Bibliographic record
Abstract
The role of the facilitator within Communities of Philosophical Inquiry (CPI's) has often been allocated to structuring group interactions and/or affirming participants' contributions. In this paper, however, it will be argued that facilitators must take a far more active role in dialogue than has hereto been recognized. This is the case because, when left to its own devices, CPI dialogue often devolves into mere opinion tourism, becomes obscure, and/or is drowned by an excess of irrelevant content. It will be argued that these effects, in turn, pose a serious threat to agent investment. That is, by muddying dialogue, these effects can sever the link between agents' motivational sets and the subject matter at hand and, consequently, may cause agents to internally disengage from the discussion underway. \n\tGiven the danger that unchecked dialogue poses to agent investment, it will be argued that facilitators must be vigilant in attending to the health of the linguistic environment that both they themselves and participants occupy. That is, it will be argued that facilitators have a responsibility to care for participants by intervening in dialogue and pushing for rigour and clarity. \n\tThis ecocentric model of care, interestingly, often directly contends with the more intuitive, or biocentric position, that a facilitator must directly care for participants affective or emotional welfare by celebrating their contributions for contribution's sake. Instead, it suggests that facilitators can indirectly care for participants by strategically prompting them to make their contributions logically sound, concise and clear.

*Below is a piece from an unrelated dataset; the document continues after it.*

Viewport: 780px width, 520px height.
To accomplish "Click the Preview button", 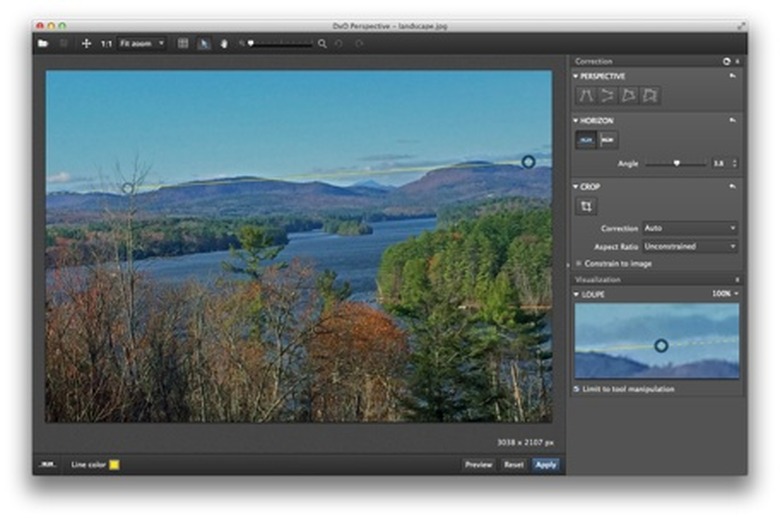I will pos(478,465).
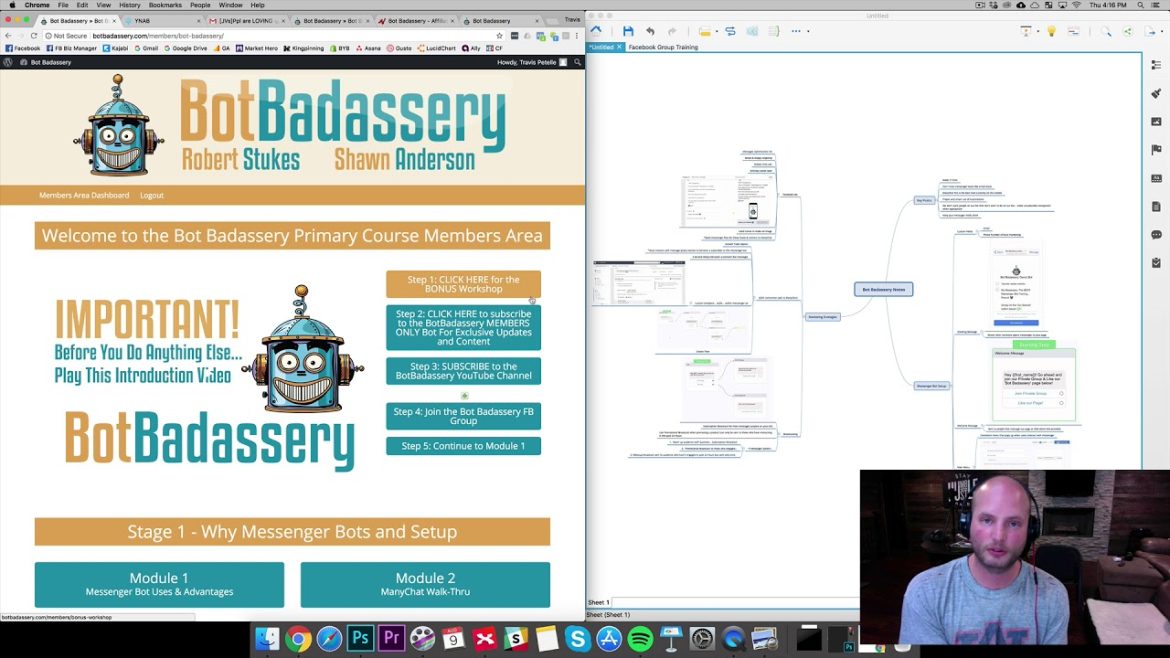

Moreover, this ecocentric perspective also conflicts with the often purported view that a facilitator is a temporary figure that should eventually become obsolete in a CPI. To the contrary, the ecocentric perspective suggests that a facilitator's role is indispensable to a CPI's success, insofar as it helps create and maintain the necessary conditions for agent investment, and helps ensure the continued health of the linguistic ecosystem, upon which everybody's welfare crucially depends.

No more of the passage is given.